How your occupancy compares to the competition.
👉 Compare your occupancy versus the average occupancy of your compset.
📊 What is the MPI?
Market Penetration Index (MPI) your occupancy against the average of your competitive set. It reflects how well your hotel is performing in terms of market share.
🧮 Formula
MPI = (Hotel occupancy / Compset occupancy) × 100
✅ Why is it important?
- If your MPI > 100, you outperform your market.
- Evaluate your competitiveness and reveals your true positioning in the market.
- Supports pricing and commercial strategy.
📘 Practical example
Your occupancy: 85%
Compset average: 80%
MPI = (85 / 80) × 100 = 106.25 → You are above the market.

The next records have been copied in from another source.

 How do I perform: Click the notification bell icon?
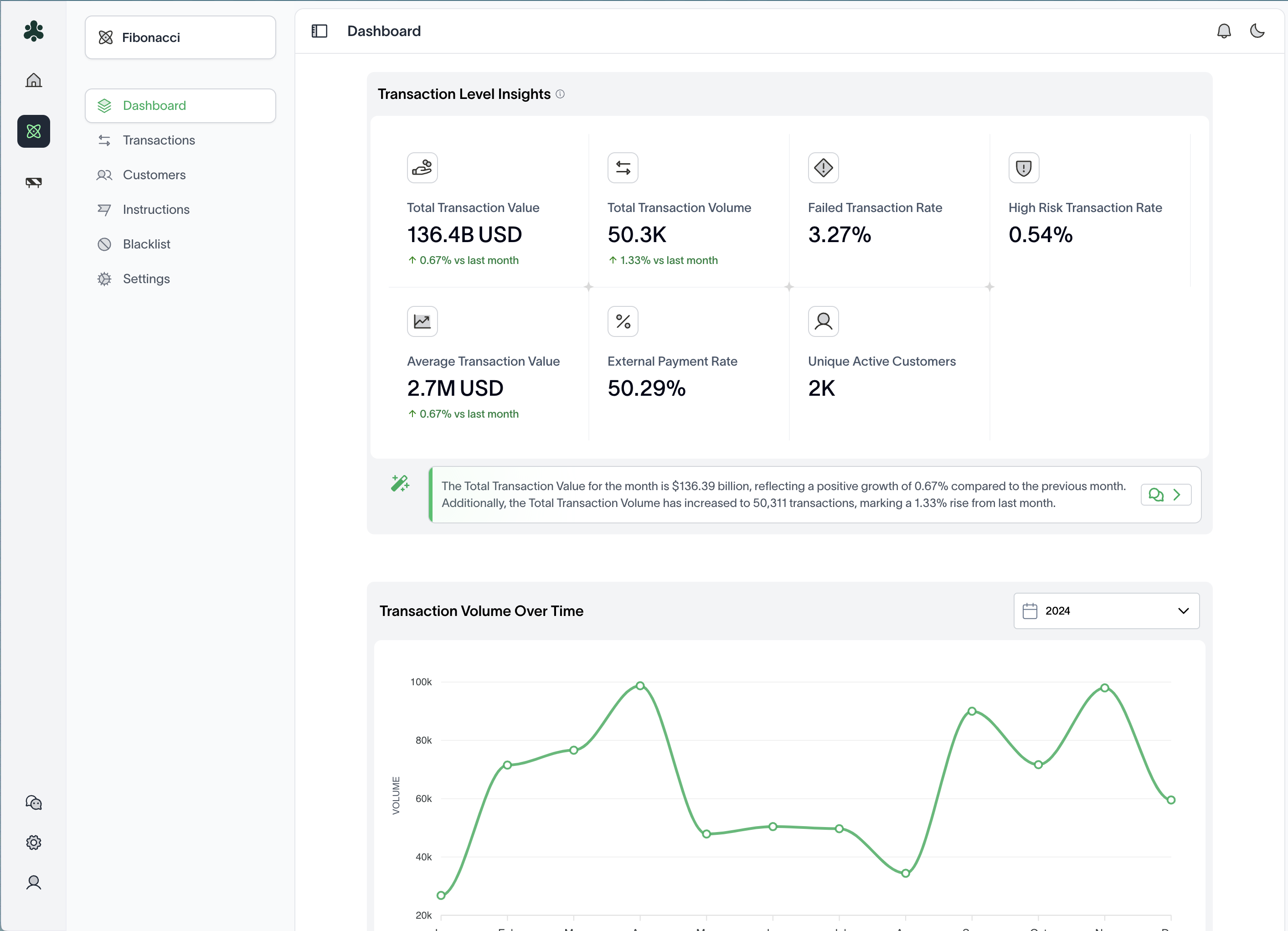(1224, 31)
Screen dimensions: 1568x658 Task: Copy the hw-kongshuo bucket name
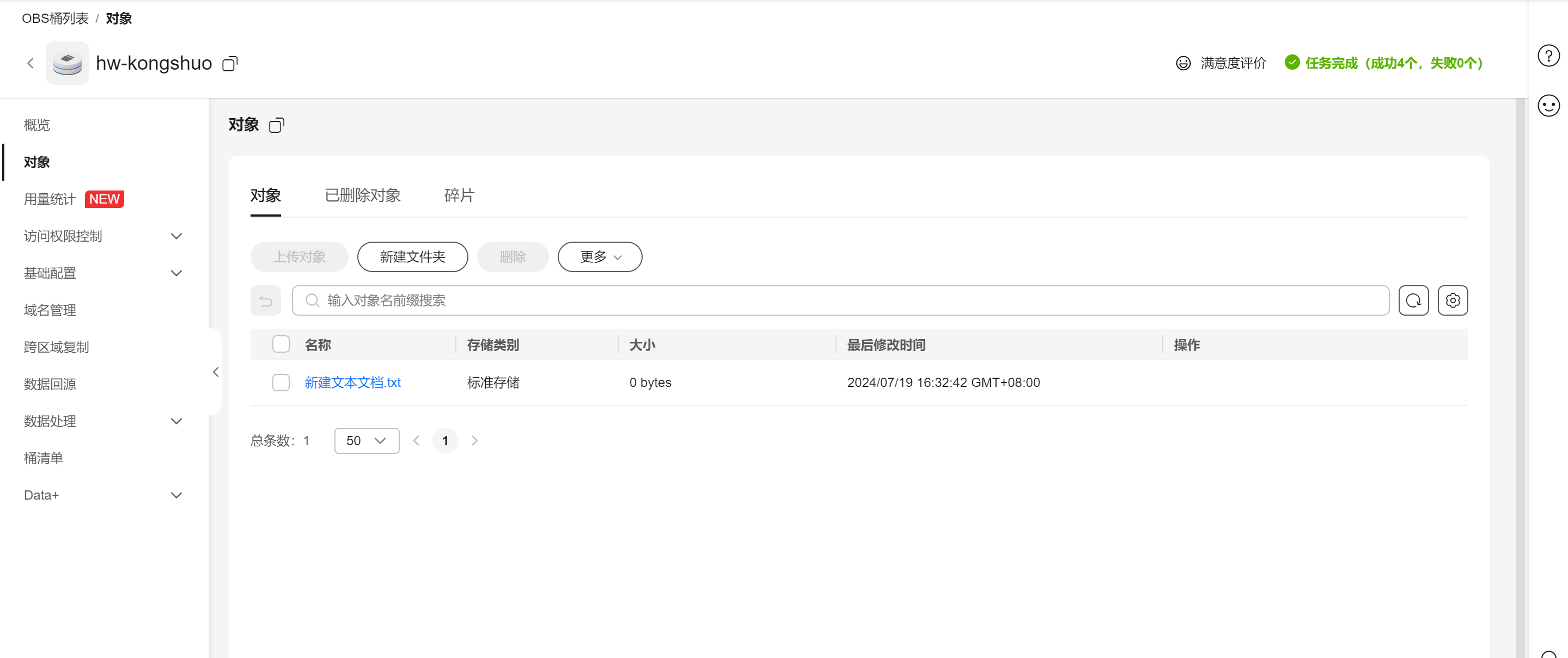[230, 63]
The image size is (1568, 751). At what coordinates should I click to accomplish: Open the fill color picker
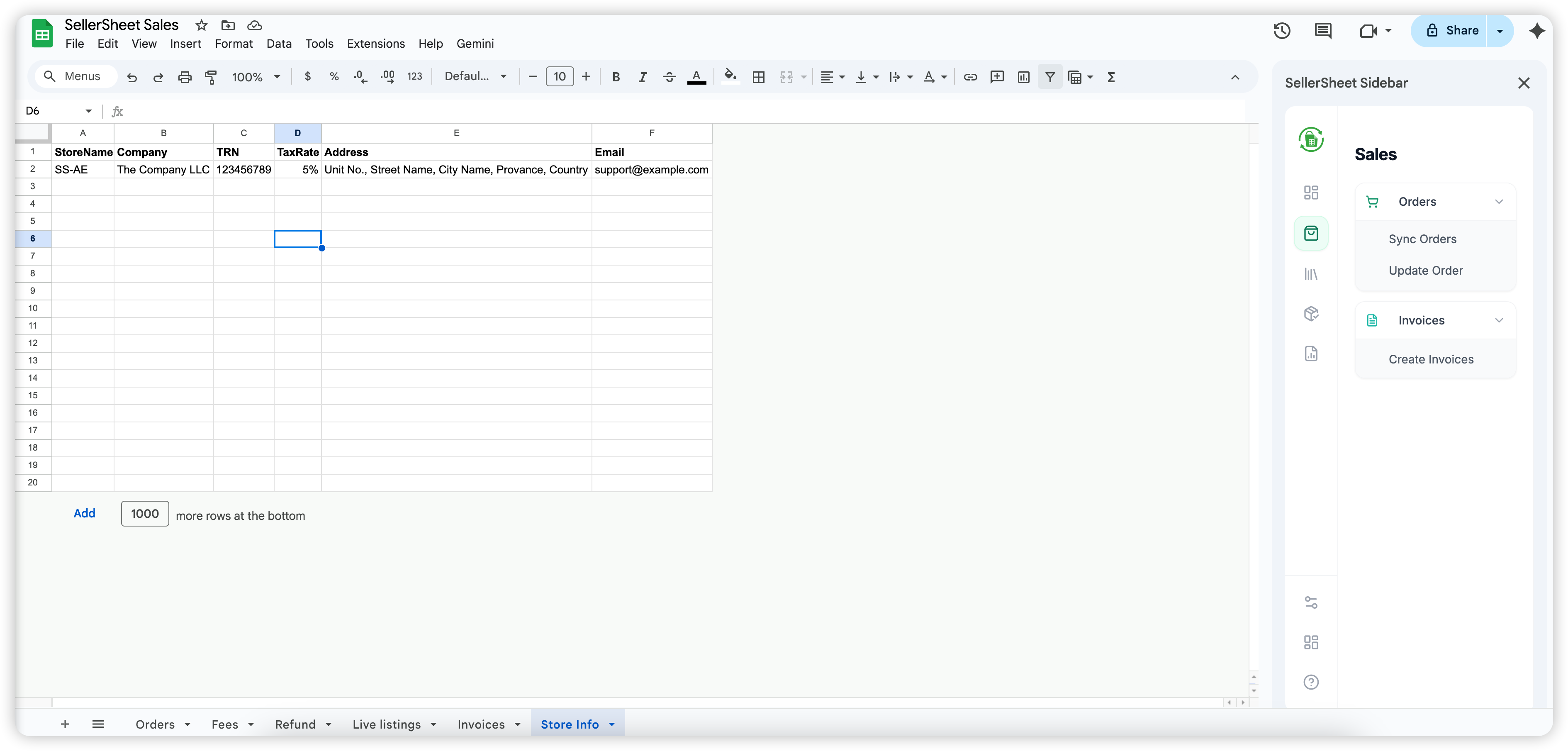coord(730,77)

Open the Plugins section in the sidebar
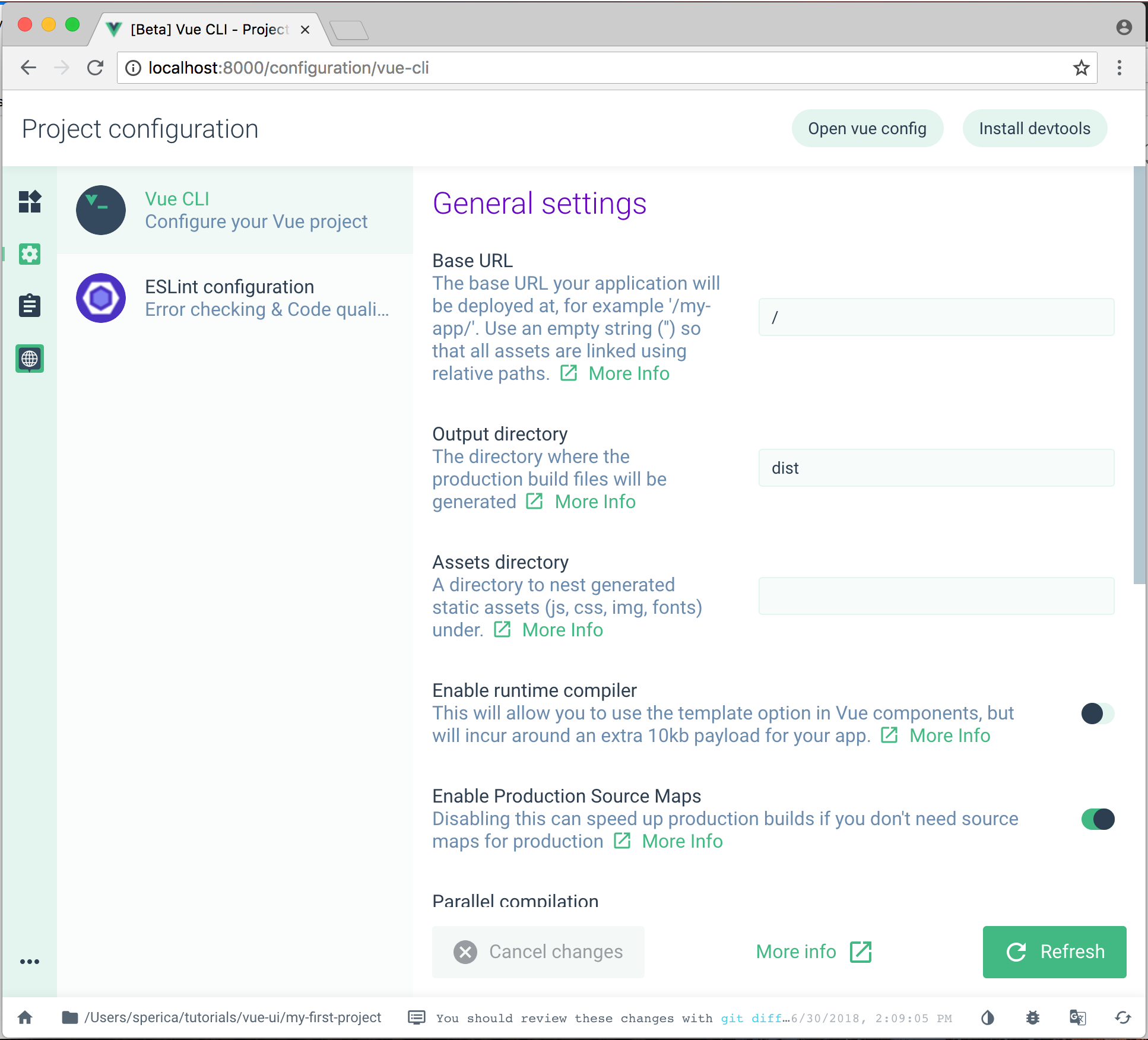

🔍 Clarifying the terms: MPI, DQI and Occupancy
These three concepts might seem similar at first glance, but they serve different purposes and actually complement each other:
- Occupancy is an absolute metric – it tells you how many rooms you’ve sold compared to how many you had available. It’s an internal figure, with no external comparison.
- MPI (Market Penetration Index) is a relative metric – it shows whether your occupancy is higher or lower than that of your direct competitors. In short, it measures your share of the market.
- DQI (Dataria Quality Index) assesses how your hotel is perceived in terms of value for money, compared to others, from the guest’s point of view. It helps explain whether you’re well-positioned at the crucial moment of the booking decision.
While MPI shows how much you’re booking compared to your compset, DQI helps you understand why guests are choosing (or not choosing) you over others.
They’re complementary metrics that give you sharper insight for strategic decision-making.